ASSIGNMENT - Once you reach the line containing "Click the マーチャントID(Visa) field" in the data below, restate each line word for word up to and including the one containing "Task: Tap the green 99 score ring".

====== SOURCE RECORDS

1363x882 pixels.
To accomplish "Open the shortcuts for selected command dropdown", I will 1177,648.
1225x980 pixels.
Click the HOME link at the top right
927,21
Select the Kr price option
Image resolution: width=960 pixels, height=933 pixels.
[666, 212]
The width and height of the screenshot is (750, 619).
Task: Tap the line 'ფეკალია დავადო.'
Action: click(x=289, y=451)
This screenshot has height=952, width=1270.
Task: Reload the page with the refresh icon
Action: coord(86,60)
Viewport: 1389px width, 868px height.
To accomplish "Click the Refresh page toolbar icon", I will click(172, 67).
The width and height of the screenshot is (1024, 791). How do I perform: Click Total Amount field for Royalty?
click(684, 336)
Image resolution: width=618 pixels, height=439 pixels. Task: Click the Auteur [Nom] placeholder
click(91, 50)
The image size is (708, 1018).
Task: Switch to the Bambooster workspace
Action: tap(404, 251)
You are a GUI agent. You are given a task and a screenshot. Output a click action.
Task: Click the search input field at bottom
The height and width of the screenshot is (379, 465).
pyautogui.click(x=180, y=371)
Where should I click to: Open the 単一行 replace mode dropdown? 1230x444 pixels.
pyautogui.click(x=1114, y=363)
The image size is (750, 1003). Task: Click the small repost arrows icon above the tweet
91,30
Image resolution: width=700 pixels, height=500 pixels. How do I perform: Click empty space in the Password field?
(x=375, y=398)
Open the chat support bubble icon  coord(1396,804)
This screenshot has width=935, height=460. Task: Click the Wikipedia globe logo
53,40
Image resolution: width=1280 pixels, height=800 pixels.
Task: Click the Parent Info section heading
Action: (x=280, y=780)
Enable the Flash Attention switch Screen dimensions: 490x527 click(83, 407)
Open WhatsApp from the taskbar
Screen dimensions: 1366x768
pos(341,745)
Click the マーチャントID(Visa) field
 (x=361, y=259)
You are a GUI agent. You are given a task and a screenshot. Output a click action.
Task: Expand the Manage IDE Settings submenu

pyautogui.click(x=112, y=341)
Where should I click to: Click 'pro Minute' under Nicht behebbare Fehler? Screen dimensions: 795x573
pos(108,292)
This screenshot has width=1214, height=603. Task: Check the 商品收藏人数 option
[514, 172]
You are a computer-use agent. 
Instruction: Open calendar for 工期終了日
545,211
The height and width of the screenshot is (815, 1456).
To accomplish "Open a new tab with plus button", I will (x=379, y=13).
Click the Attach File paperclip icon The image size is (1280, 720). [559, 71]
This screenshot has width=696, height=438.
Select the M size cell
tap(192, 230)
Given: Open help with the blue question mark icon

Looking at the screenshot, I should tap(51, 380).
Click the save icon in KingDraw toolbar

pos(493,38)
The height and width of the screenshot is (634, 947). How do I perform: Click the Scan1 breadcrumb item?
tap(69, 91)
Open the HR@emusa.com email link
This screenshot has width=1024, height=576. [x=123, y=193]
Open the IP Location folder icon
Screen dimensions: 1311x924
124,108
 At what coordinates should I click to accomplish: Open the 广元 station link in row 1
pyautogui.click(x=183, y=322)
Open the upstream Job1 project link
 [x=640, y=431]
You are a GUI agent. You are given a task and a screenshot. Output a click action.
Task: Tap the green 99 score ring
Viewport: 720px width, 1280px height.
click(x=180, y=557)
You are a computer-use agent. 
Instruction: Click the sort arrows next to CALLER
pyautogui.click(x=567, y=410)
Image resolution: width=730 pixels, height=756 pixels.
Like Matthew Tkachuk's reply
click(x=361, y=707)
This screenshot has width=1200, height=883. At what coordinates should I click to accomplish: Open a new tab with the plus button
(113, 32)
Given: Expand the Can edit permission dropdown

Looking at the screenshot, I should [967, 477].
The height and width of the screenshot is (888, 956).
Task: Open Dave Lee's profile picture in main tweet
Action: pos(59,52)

============

TASK RESPONSE -
Click the マーチャントID(Visa) field
 (x=361, y=259)
You are a GUI agent. You are given a task and a screenshot. Output a click action.
Task: Expand the Manage IDE Settings submenu

pyautogui.click(x=112, y=341)
Where should I click to: Click 'pro Minute' under Nicht behebbare Fehler? Screen dimensions: 795x573
pos(108,292)
This screenshot has width=1214, height=603. Task: Check the 商品收藏人数 option
[514, 172]
You are a computer-use agent. 
Instruction: Open calendar for 工期終了日
545,211
The height and width of the screenshot is (815, 1456).
To accomplish "Open a new tab with plus button", I will (x=379, y=13).
Click the Attach File paperclip icon The image size is (1280, 720). [559, 71]
This screenshot has width=696, height=438.
Select the M size cell
tap(192, 230)
Given: Open help with the blue question mark icon

Looking at the screenshot, I should tap(51, 380).
Click the save icon in KingDraw toolbar

pos(493,38)
The height and width of the screenshot is (634, 947). How do I perform: Click the Scan1 breadcrumb item?
tap(69, 91)
Open the HR@emusa.com email link
This screenshot has width=1024, height=576. [x=123, y=193]
Open the IP Location folder icon
Screen dimensions: 1311x924
124,108
 At what coordinates should I click to accomplish: Open the 广元 station link in row 1
pyautogui.click(x=183, y=322)
Open the upstream Job1 project link
 [x=640, y=431]
You are a GUI agent. You are given a task and a screenshot. Output a click action.
Task: Tap the green 99 score ring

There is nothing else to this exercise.